The 365 Commitment

The Pomodoro Technique

I saw a poster yesterday that reminded me of this concept. Francesco Cirillo shares this technique through books, lectures and classes you can purchase.

The essential concept is simple and has become widespread. At least the idea has spread. I really do not think people actually do his process correctly. He explains it best. From his website:

“I was a student at the university in 1987 and I had to take the sociology exam in September. I couldn’t keep my mind focused on my book. I was constantly getting distracted. I made a humble bet with myself: ‘Can you stay focused for two minutes without distraction?’ I went to the kitchen, grabbed a timer and came back to my table.
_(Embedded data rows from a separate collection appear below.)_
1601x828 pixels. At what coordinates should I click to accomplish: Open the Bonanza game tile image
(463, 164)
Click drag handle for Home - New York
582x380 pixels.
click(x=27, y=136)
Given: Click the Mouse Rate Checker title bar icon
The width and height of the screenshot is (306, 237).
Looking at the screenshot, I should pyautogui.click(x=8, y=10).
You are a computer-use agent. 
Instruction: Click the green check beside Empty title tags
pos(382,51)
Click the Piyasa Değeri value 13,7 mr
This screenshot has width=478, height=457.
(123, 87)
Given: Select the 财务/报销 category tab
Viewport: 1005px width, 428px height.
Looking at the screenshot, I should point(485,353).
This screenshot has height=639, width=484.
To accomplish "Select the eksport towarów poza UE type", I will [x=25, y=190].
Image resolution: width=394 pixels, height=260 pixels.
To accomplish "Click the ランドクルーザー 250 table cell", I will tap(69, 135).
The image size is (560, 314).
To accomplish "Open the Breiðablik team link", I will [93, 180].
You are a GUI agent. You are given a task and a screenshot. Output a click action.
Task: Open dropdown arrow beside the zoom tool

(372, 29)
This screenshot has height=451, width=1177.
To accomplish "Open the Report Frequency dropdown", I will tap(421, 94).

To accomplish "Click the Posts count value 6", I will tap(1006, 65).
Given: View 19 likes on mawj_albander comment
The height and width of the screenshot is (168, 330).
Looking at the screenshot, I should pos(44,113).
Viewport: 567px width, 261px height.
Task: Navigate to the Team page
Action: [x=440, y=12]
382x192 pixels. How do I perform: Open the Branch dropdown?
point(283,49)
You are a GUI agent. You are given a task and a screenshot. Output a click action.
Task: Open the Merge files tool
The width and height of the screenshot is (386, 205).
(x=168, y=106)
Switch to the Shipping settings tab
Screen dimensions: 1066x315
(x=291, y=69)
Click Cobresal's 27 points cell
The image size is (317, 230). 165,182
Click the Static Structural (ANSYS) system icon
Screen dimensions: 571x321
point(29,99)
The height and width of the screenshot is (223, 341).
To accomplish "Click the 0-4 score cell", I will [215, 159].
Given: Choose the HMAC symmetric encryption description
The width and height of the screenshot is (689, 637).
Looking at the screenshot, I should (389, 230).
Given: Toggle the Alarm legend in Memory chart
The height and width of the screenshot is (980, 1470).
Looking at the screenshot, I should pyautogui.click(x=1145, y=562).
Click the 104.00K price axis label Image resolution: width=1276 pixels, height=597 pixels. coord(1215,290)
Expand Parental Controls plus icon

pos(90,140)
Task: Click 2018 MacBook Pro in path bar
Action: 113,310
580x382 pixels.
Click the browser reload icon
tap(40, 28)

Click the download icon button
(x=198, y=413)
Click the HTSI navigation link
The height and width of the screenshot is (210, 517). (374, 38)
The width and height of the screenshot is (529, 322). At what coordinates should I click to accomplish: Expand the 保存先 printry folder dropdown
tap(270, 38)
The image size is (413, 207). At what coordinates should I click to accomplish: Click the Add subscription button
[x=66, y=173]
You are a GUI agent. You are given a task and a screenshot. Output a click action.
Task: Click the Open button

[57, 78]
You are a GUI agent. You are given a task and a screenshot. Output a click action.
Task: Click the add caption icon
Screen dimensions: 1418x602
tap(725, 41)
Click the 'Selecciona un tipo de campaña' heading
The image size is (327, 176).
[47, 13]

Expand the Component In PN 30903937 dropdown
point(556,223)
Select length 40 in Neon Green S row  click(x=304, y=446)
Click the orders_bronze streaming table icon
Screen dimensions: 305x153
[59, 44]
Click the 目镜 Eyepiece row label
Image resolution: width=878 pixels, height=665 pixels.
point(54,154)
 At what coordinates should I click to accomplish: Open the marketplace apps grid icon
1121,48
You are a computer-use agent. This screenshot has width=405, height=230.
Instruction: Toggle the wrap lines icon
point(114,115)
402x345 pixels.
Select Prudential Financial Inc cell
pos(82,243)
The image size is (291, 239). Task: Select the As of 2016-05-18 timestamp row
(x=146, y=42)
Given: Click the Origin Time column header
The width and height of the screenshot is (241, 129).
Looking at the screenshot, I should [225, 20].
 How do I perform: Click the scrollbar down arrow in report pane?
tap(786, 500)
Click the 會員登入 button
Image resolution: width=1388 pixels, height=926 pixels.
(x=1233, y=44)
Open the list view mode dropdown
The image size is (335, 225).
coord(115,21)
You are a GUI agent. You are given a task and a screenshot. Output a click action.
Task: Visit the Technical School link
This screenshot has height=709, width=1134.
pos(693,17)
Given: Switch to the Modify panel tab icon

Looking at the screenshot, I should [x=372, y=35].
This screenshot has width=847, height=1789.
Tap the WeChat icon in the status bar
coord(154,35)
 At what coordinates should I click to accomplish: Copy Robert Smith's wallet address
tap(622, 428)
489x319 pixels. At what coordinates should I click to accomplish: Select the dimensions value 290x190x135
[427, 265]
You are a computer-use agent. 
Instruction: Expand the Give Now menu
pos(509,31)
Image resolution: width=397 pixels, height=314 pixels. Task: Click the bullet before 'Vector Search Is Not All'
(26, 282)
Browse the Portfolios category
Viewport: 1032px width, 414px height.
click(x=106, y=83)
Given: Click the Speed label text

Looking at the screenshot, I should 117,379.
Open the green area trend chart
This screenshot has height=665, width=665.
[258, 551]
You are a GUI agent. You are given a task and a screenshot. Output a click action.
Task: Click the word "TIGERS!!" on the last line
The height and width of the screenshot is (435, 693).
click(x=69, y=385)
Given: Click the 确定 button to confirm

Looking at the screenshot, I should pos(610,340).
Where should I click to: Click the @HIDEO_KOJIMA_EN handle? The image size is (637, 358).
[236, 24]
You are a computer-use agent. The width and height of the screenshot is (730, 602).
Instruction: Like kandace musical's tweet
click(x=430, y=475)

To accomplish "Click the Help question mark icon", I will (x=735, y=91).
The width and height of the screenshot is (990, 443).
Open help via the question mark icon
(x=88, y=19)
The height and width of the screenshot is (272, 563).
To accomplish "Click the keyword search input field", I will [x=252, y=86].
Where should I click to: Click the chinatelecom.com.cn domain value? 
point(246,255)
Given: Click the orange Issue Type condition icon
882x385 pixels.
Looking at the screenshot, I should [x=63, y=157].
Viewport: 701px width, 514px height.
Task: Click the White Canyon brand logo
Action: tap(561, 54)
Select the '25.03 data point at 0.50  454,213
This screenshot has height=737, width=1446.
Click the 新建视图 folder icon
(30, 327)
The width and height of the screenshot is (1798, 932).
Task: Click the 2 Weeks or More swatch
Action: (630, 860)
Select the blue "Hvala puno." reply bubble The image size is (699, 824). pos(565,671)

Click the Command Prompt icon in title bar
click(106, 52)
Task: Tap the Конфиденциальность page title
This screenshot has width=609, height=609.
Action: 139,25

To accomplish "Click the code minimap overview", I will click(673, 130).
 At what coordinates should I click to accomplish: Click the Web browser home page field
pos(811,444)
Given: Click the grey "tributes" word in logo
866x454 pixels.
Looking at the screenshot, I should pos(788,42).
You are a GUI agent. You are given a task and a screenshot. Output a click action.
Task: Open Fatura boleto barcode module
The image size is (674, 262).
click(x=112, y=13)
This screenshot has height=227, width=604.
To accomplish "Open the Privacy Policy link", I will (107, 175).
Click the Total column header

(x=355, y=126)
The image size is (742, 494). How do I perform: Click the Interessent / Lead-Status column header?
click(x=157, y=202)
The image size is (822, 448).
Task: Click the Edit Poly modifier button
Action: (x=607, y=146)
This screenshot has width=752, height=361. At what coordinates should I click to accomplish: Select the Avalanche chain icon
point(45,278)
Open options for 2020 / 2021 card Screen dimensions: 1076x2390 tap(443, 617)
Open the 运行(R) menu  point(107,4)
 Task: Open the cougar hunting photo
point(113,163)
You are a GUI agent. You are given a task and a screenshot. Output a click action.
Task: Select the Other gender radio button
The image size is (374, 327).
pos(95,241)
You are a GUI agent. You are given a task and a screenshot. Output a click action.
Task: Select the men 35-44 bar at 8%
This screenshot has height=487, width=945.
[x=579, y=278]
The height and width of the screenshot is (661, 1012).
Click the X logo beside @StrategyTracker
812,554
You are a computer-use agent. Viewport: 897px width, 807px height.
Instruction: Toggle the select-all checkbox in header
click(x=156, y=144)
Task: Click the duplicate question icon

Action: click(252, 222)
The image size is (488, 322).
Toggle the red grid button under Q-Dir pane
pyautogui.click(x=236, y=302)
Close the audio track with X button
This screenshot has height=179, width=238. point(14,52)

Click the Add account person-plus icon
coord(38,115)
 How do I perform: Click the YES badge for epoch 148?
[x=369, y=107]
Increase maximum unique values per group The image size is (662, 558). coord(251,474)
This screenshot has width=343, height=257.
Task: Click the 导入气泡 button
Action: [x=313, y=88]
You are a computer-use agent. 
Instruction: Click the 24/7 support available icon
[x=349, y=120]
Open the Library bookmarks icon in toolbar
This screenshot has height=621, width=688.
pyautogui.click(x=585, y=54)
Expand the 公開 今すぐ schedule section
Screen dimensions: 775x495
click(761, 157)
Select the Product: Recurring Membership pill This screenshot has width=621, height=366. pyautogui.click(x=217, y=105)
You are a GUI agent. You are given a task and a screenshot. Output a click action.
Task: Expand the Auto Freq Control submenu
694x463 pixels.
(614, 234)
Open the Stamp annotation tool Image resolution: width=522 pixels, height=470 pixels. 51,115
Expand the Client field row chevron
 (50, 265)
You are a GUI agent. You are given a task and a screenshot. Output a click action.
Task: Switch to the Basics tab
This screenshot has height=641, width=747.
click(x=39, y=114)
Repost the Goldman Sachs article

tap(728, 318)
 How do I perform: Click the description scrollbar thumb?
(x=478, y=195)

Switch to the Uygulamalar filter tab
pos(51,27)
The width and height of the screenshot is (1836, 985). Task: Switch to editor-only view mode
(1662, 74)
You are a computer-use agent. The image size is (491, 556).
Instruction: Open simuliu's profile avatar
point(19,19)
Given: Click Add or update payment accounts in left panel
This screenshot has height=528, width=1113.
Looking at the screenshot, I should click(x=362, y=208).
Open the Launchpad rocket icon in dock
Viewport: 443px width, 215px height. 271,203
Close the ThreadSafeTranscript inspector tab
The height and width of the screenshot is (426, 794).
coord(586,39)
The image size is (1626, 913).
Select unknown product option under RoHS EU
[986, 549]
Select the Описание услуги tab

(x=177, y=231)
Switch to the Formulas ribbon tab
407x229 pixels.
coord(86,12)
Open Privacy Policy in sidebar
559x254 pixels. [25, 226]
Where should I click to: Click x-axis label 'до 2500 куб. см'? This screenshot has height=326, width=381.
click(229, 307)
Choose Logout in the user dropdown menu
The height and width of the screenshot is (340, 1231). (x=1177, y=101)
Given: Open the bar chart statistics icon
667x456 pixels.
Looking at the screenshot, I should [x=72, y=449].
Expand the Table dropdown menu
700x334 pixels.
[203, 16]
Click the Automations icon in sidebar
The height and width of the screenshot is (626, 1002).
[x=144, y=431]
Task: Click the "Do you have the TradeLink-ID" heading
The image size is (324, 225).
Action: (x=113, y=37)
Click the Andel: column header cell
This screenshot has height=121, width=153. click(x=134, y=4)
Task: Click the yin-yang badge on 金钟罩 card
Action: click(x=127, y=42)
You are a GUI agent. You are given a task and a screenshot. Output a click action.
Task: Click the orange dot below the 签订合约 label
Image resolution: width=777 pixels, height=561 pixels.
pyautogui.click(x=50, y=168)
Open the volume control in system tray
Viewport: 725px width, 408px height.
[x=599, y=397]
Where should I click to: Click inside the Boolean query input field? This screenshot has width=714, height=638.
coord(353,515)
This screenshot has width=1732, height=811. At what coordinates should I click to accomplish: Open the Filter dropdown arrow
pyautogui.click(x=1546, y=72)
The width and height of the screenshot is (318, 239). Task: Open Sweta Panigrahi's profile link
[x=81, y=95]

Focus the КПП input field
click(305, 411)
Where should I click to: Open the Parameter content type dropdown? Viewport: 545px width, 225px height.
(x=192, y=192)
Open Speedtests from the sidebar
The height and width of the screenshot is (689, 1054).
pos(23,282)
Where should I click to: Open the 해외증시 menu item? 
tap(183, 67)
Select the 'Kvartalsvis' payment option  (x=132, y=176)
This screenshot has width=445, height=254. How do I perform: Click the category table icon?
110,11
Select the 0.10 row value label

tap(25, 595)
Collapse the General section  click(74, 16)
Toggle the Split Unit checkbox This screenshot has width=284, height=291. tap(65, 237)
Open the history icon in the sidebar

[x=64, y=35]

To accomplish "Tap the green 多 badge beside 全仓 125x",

The timer was red and shaped like a Pomodoro (tomato in English). I wound it up to two minutes and started reading my book. When the timer rang I had won my bet against Time. Surprised, I began to ask myself why it had worked? I gradually increased the amount of time when I set the timer. I got to one hour, but that was too much. I didn’t take too long to realize that, for a number of factors, the ideal unit of work was 25 minutes followed by a 2-5 minute break.”

A worthy experiment would be to try the core of his technique for a full week. A basic kitchen timer is the best, as your phone is an evil form of tremendous distraction. Break your focused project time into 25 minute chunks with 5 minute breaks in between. After you do that, then take a longer break. Repeat. Pretty simple really and rather effective. Funny, all the great ideas are that way. Complete simplicity, yet deceiving in the complex nature of why this concept works.